A Practical Process for Financial Risk Model Validation
Summary
The document outlines a model validation workflow and points readers toward regulatory guidance, books, and research on model risk. Its practical sequence begins with conceptual soundness: independently derive or review the model’s mathematics, identify assumptions, and assess suitability and limitations. It then recommends testing implementation through an independent library where possible, or through carefully chosen scenarios such as extreme or boundary inputs. Documentation should also be reviewed for completeness and clarity.

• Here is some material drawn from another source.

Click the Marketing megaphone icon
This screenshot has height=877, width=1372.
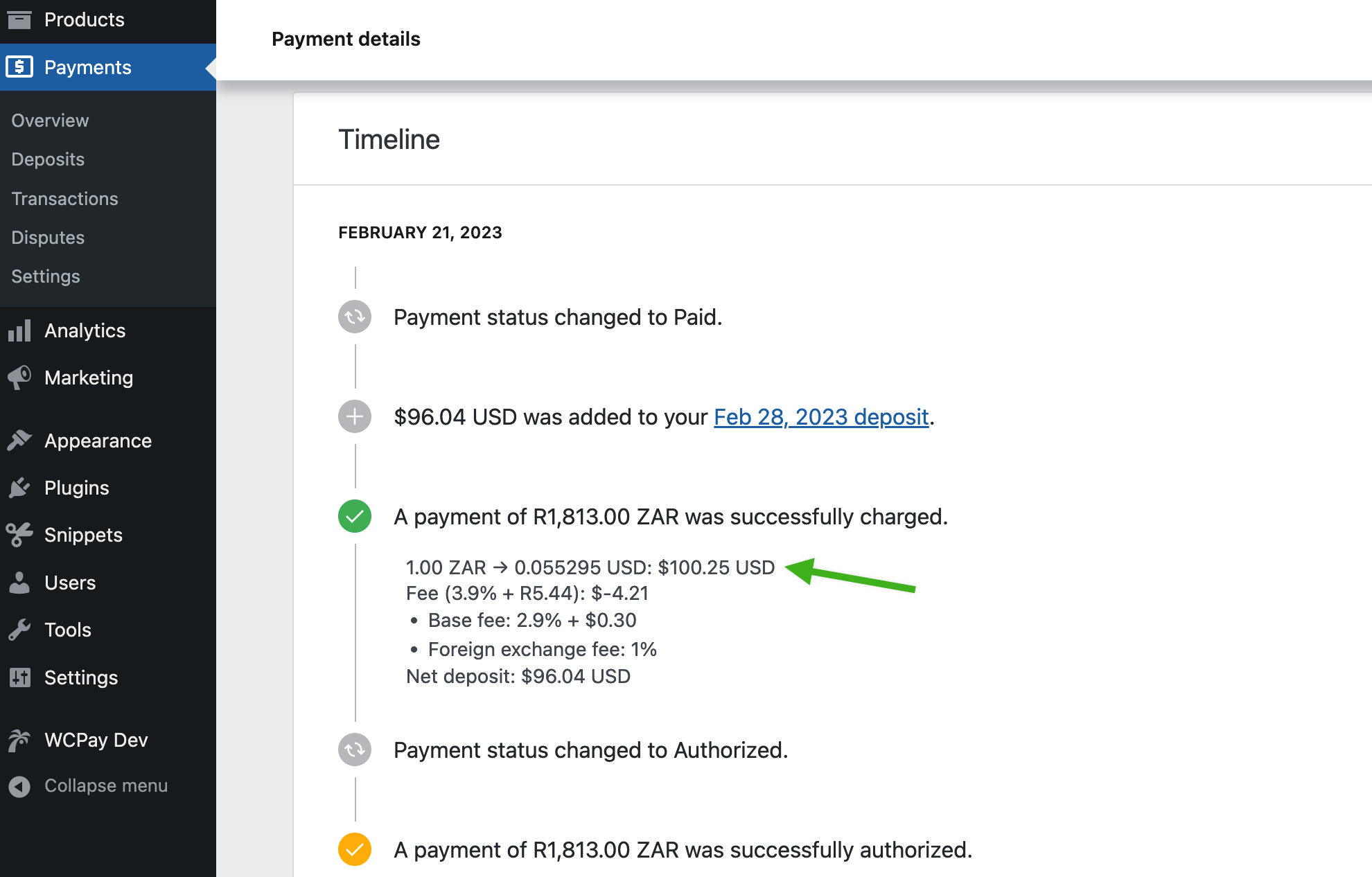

The validator’s final deliverable is an independent report describing the model, derivation, tests, and limitations. The answer stresses constructive communication with model developers as part of effective review. The broader resource list spans U.S., Canadian, and U.K. supervisory material and references on model risk, including quantitative finance and machine-learning contexts. These are recommendations rather than a detailed set of test specifications; the appropriate tools and depth of review depend on the model and its use. The discussion provides a process framework, not a single universal validation standard.
Key ideas
- Review a model’s assumptions, mathematical basis, intended use, and limitations.
- Test implementation independently when possible, including behavior under boundary or extreme scenarios.
- Check that developer documentation is complete, consistent, and clear.
- Write an independent validation report that records the analysis, tests, and limitations.
- Constructive engagement with model developers can improve the quality of validation work.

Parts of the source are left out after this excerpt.